▶ Source excerpt
** Begin **

Similiarly, the weight of edge $ \left( {\mathop {{v_{ia}}}\limits ^ \wedge \mathrm{{,}}\mathop {{v_{ib}}}\limits ^ \wedge } \right) \in \mathop {{E_i}}\limits ^ \wedge $ in $\mathop {{\mathbf{{G}}_i}}\limits ^ \wedge \left( {{{\mathop V\limits ^ \wedge }_i}\mathrm{{,}}\mathop {{E_i}}\limits ^ \wedge } \right) $ is expressed as follows:

$$\begin{aligned} \omega \left( {\mathop {{v_{ia}}}\limits ^ \wedge \mathrm{{,}}\mathop {{v_{ib}}}\limits ^ \wedge } \right) = \sqrt{{{\left( {{\mu _{ia}} - {\mu _{ib}}} \right) }^2}}, \end{aligned}$$

(4)

where ${\mu _{ia}}$ is the mean value of all samples in ${{\mathbf{{f}}_i}}$ from the same class m.

** End **

(Dataset excerpt)
** Begin **

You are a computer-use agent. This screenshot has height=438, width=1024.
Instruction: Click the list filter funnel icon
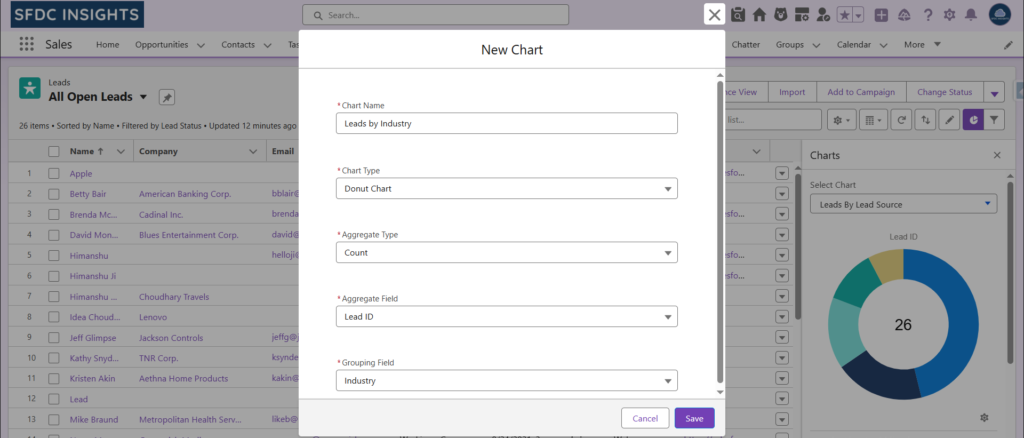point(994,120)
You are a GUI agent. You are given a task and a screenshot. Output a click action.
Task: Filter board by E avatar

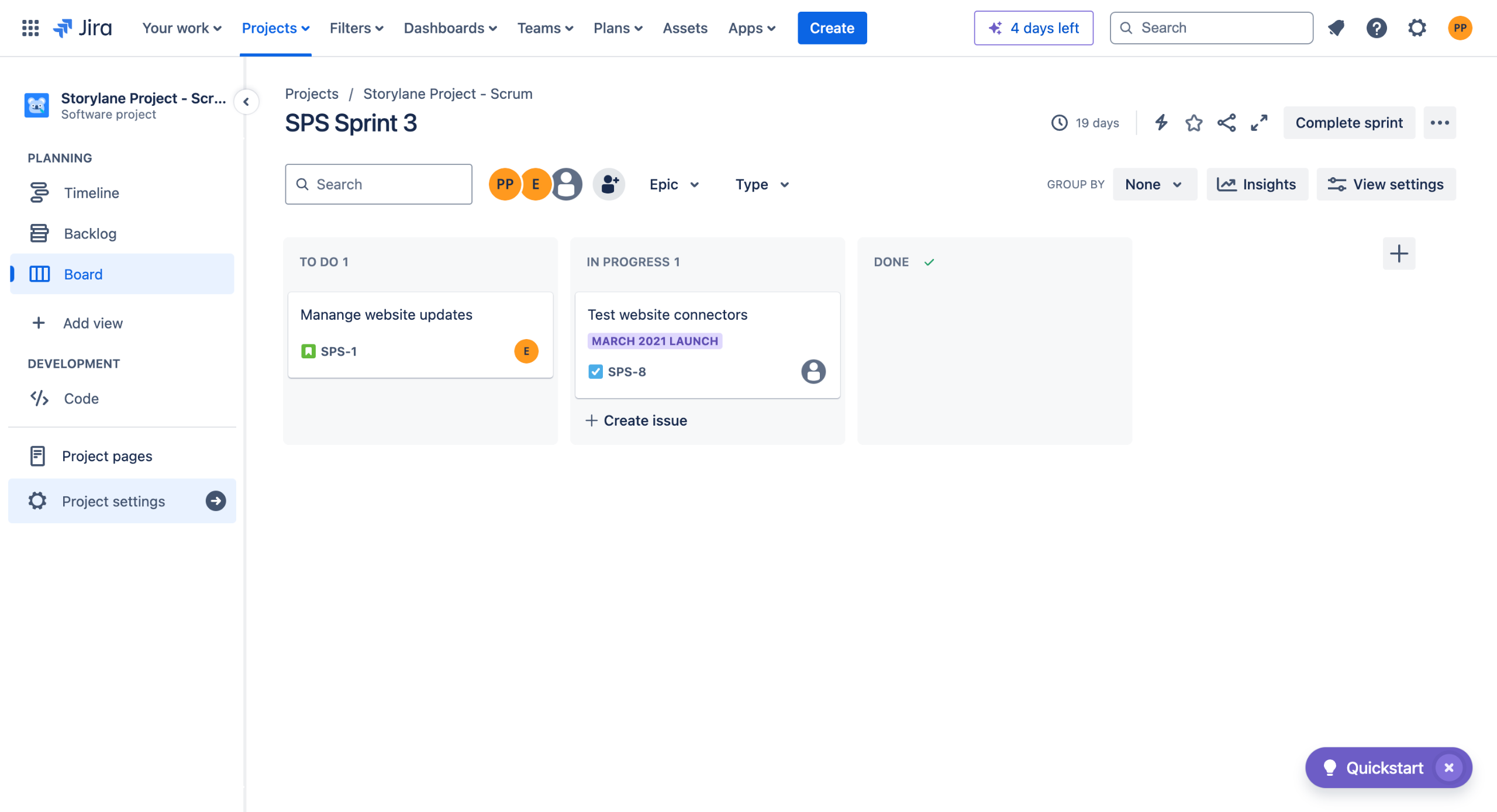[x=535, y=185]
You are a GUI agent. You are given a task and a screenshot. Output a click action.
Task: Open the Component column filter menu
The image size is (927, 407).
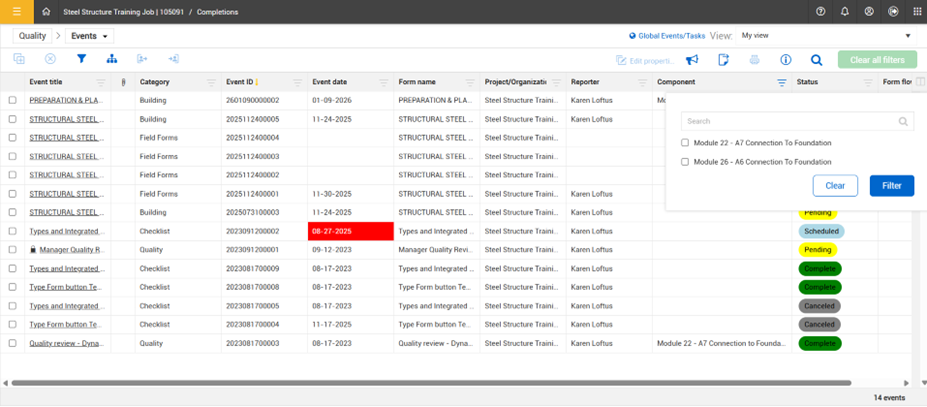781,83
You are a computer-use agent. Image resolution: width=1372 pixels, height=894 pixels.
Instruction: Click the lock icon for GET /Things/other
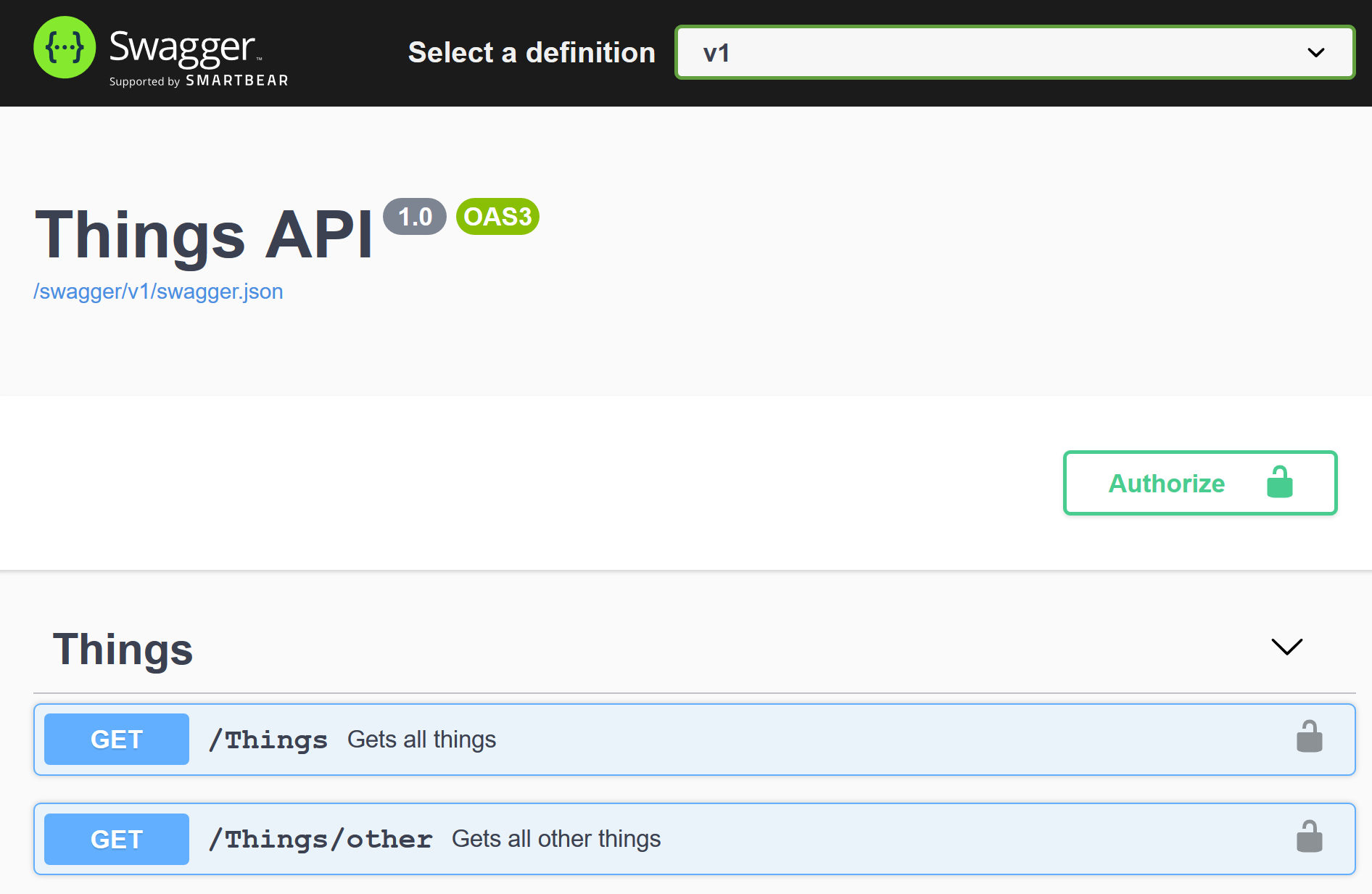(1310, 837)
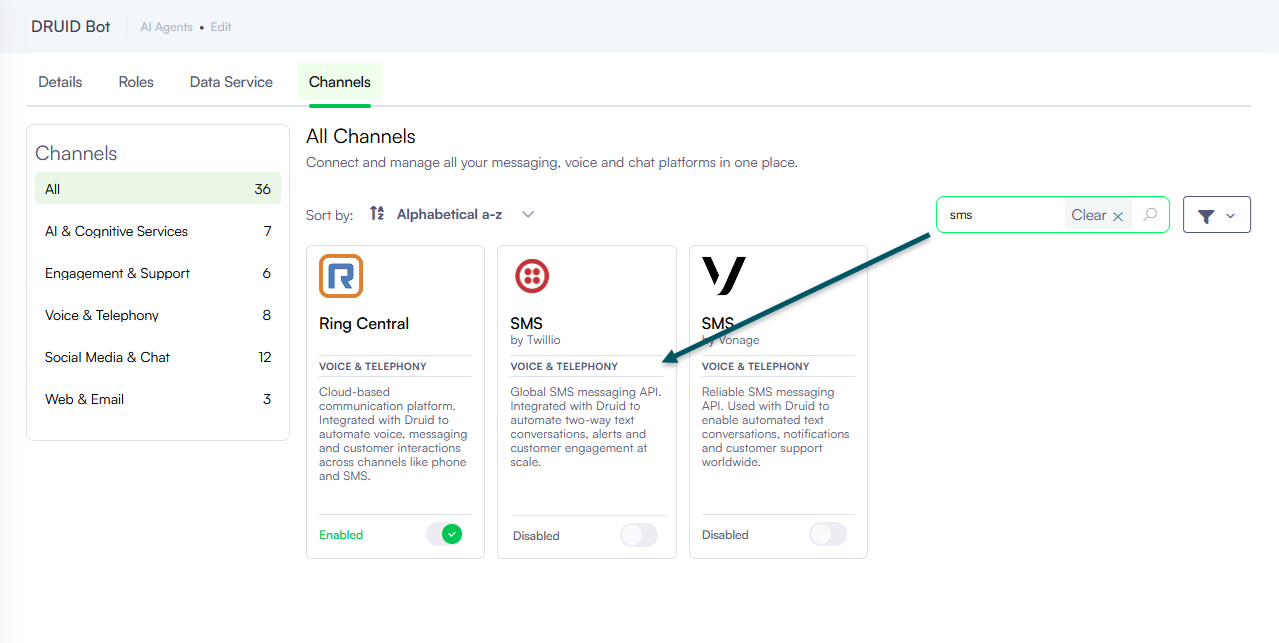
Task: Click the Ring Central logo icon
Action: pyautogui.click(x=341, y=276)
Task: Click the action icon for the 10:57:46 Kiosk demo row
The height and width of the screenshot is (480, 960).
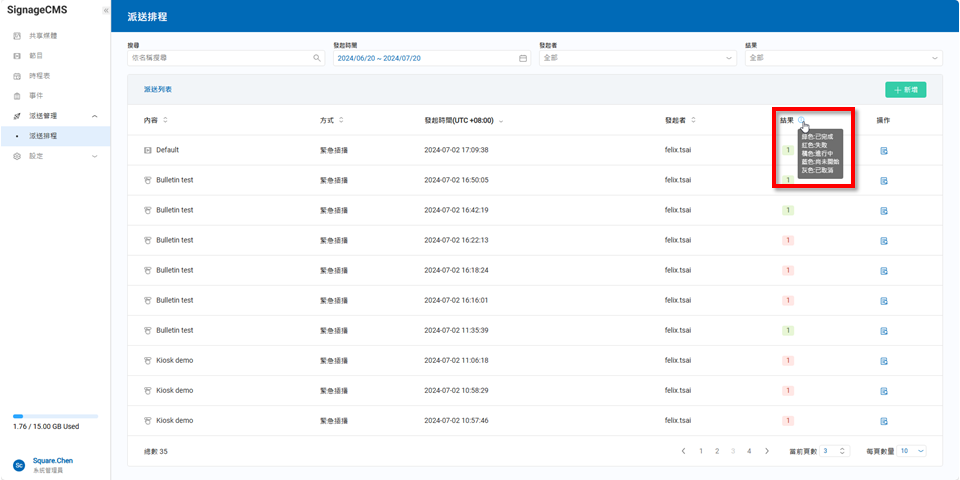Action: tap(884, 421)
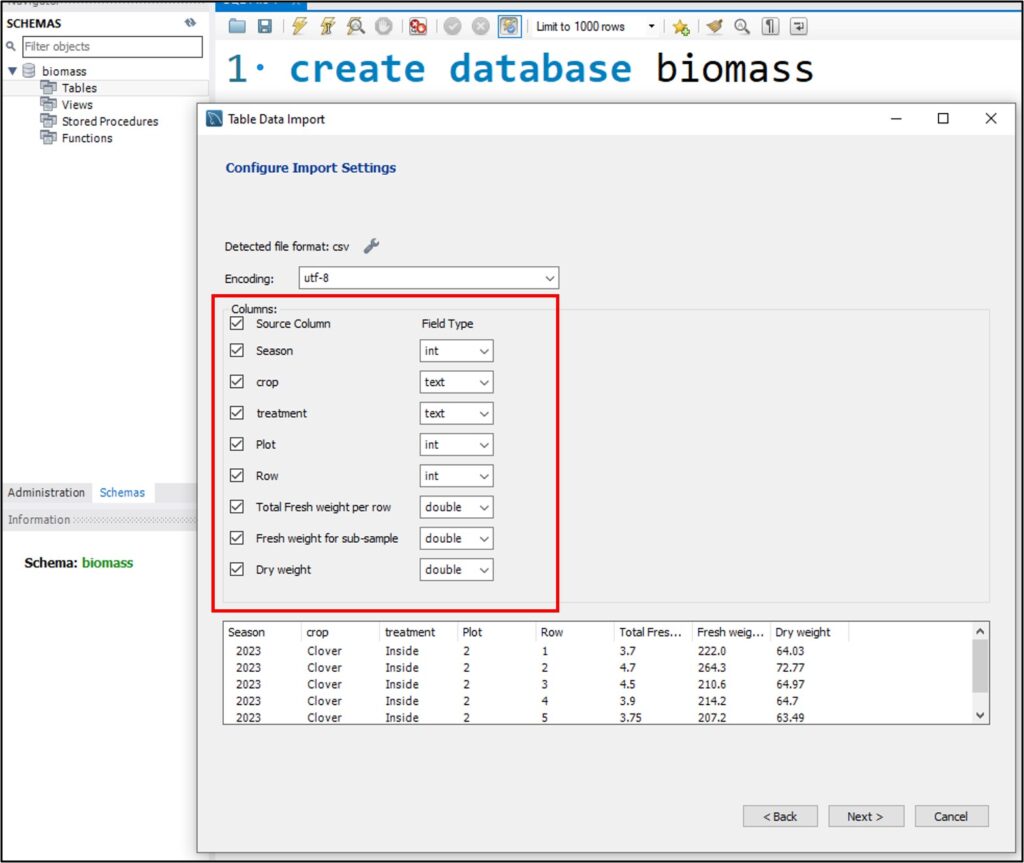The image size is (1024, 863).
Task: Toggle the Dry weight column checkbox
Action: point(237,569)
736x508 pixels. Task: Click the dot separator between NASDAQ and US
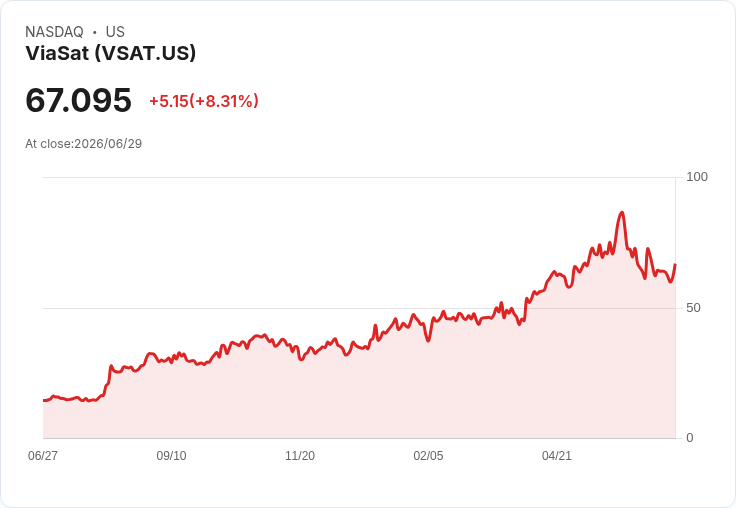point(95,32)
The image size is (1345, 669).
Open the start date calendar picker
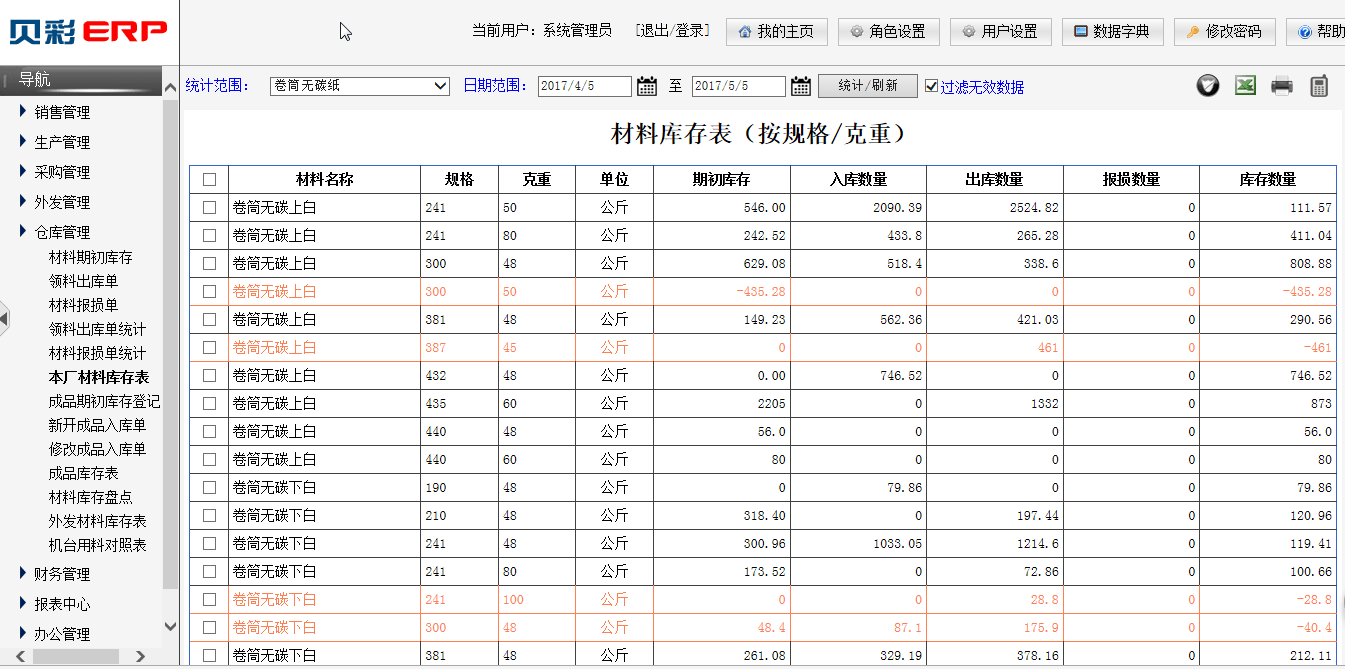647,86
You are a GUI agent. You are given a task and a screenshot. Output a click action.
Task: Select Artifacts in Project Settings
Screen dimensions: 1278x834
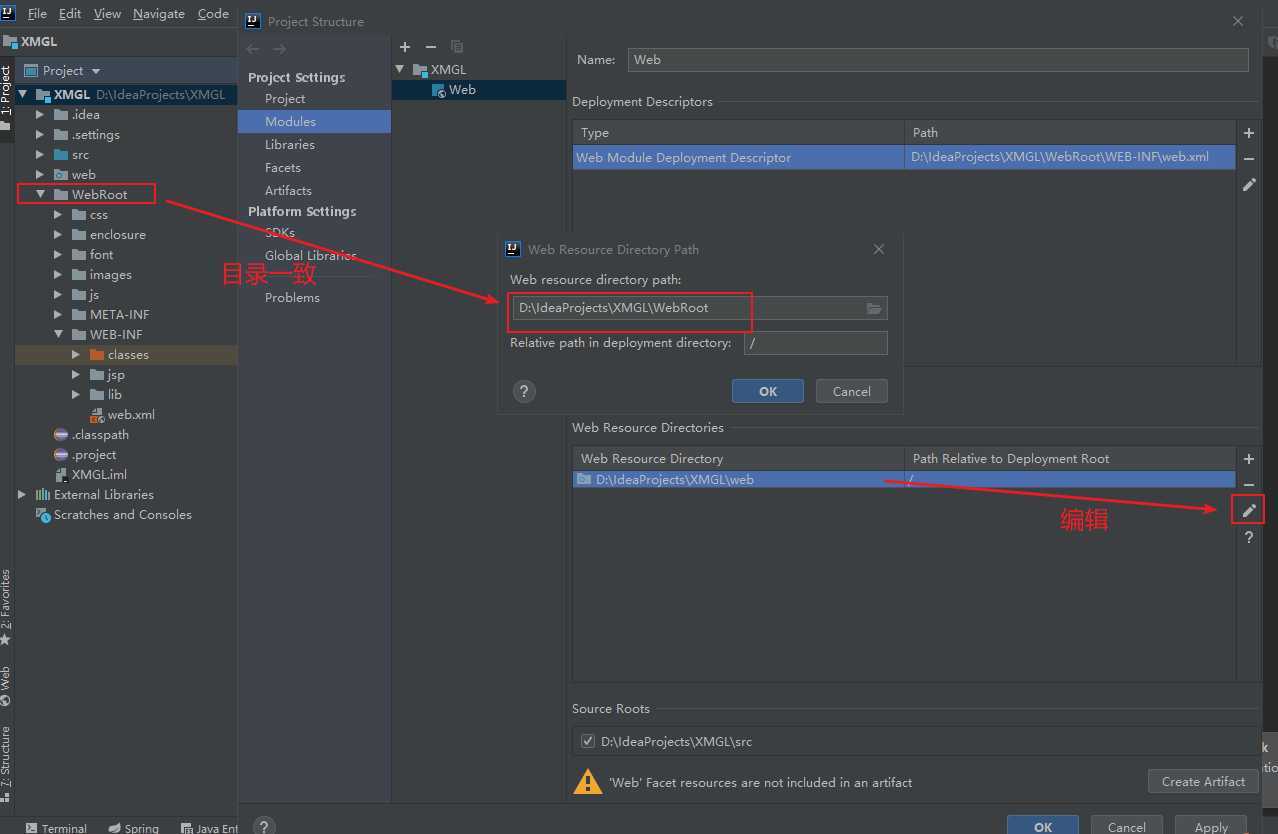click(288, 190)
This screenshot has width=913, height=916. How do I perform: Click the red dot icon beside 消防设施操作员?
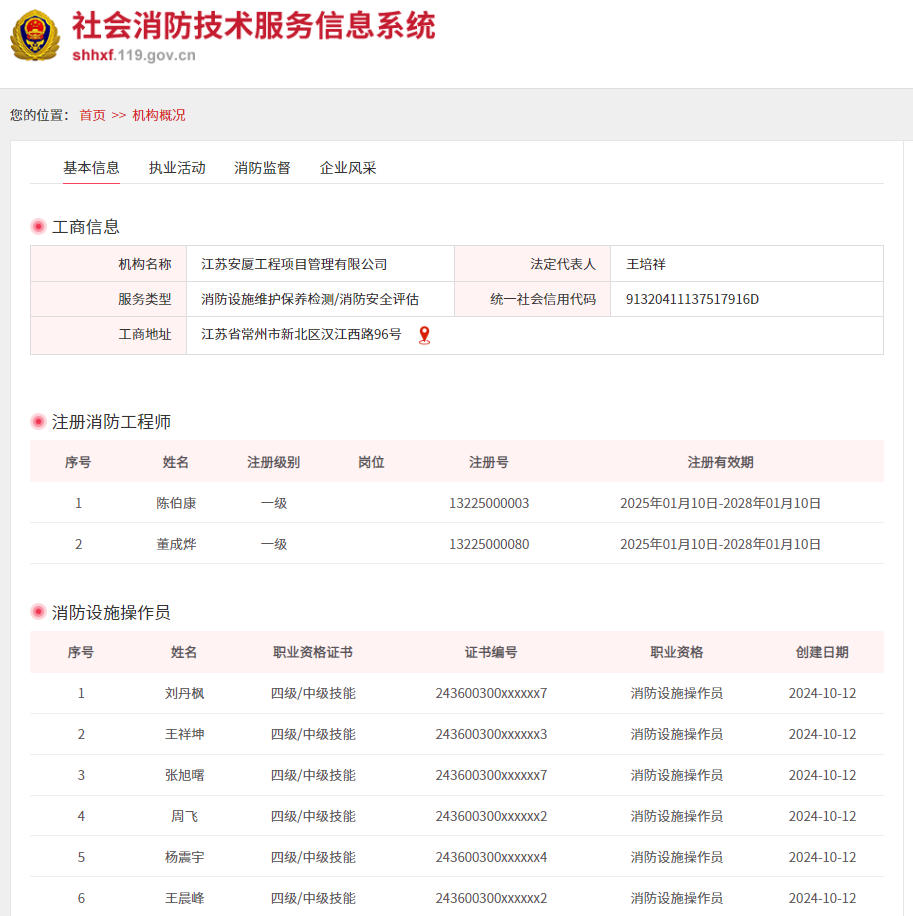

** End **

▶ Exercise requirements
- a) Say whether each statement agrees with the edge-weight excerpt, answering yes or no and quoting the deciding words: (i) the equation for the edge weight is numbered 4; (ii) μ_ia is described as the median value of the samples; (iii) the weight of the edge is said to be expressed as follows.
- b) Write out the part of the edge-weight excerpt that begins at the words "Similiarly, the weight" and stops after "same class m.".
The items have nothing to do with this.

▶ Answers below
- a)
(i) Yes: "(4)"
(ii) No: "the mean value of all samples"
(iii) Yes: "is expressed as follows"

- b)
Similiarly, the weight of edge $ \left( {\mathop {{v_{ia}}}\limits ^ \wedge \mathrm{{,}}\mathop {{v_{ib}}}\limits ^ \wedge } \right) \in \mathop {{E_i}}\limits ^ \wedge $ in $\mathop {{\mathbf{{G}}_i}}\limits ^ \wedge \left( {{{\mathop V\limits ^ \wedge }_i}\mathrm{{,}}\mathop {{E_i}}\limits ^ \wedge } \right) $ is expressed as follows:

$$\begin{aligned} \omega \left( {\mathop {{v_{ia}}}\limits ^ \wedge \mathrm{{,}}\mathop {{v_{ib}}}\limits ^ \wedge } \right) = \sqrt{{{\left( {{\mu _{ia}} - {\mu _{ib}}} \right) }^2}}, \end{aligned}$$

(4)

where ${\mu _{ia}}$ is the mean value of all samples in ${{\mathbf{{f}}_i}}$ from the same class m.